Rupert Julian (born Thomas Percival Hayes; 25 January 1879 – 27 December 1943) was a New Zealand cinema actor, director, writer and producer. During his career, Julian directed 60 films and acted in over 90 films. He is best remembered for directing Lon Chaney in The Phantom of the Opera (1925). He also directed The Cat Creeps (1930), a sound remake of The Cat and the Canary (1927), which is now considered a lost film, with only two minutes of footage remaining in the 1932 Universal comedy short film Boo!.

Early years
Julian was born Thomas Percival Hayes in Whangaroa, New Zealand, son of John Daly Hayes (Jr) and Eliza Harriet Hayes. His father was a rancher who raised cattle and sheep.

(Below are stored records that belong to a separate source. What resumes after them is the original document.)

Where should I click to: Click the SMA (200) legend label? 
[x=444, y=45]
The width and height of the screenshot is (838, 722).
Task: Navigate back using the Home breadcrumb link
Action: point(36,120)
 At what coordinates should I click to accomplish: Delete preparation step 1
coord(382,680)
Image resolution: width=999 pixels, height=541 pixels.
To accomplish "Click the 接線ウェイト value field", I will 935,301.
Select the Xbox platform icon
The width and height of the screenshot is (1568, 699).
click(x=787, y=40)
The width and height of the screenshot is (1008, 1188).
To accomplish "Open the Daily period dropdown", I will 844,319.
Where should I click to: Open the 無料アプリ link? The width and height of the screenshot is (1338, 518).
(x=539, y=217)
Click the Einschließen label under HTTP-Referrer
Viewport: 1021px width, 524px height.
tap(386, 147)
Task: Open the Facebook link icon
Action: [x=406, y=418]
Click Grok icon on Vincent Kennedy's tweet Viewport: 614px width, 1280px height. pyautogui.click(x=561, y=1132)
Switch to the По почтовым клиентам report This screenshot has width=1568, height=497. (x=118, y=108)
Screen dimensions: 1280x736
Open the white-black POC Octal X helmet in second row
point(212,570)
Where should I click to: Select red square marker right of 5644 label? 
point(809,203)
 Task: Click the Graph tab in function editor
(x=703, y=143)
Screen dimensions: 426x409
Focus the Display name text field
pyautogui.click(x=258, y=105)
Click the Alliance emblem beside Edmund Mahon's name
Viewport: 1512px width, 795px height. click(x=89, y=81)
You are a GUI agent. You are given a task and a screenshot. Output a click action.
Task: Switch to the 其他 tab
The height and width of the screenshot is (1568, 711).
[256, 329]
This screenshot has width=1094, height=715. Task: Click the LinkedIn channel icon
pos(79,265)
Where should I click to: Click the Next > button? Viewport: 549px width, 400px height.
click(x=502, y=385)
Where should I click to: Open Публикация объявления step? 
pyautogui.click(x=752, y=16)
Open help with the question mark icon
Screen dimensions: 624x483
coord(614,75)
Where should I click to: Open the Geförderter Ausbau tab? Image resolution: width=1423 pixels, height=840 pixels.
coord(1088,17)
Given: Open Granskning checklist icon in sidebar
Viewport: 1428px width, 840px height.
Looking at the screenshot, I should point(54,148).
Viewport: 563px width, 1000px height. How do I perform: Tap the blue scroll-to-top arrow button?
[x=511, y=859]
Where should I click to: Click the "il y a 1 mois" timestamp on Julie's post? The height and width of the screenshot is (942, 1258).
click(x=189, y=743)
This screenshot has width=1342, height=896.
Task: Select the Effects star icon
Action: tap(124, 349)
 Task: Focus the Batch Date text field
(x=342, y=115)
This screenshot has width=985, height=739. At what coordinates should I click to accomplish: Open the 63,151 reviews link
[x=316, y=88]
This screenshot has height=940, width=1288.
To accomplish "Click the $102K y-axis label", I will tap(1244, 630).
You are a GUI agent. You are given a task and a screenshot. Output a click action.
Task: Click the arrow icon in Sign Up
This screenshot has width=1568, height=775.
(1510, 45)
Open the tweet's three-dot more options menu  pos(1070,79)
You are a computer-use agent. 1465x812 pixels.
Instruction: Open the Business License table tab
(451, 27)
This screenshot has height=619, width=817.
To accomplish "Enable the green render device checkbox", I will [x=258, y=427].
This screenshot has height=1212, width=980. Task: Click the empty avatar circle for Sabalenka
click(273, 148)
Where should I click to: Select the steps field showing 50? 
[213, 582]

Julian's parents had him educated in preparation for becoming a Roman Catholic priest, but he went his own way. He volunteered to serve in the British army during the Boer War, and during his two years' service he was captured twice. The first time, he was exchanged, and the second time he escaped. By the time he left the military he was a lieutenant. He also worked as a sailor, a tea salesman, and engineer of a donkey engine.

Career 
Julian became an actor when he was 16. He performed on stage in his native country and Australia before emigrating to the United States in 1911, where he started his career as an actor at the Daly Theatre in New York and touring with Tyrone Power, Sr., and then worked in silent movies. He turned to directing in 1914, often directing his wife Elsie Jane Wilson (also a director), and earned a substantial sum for his film The Kaiser, the Beast of Berlin, which he wrote, produced, directed, and starred in the title role. This made him a star in Hollywood at the time and opened doors to larger projects with Universal Studios.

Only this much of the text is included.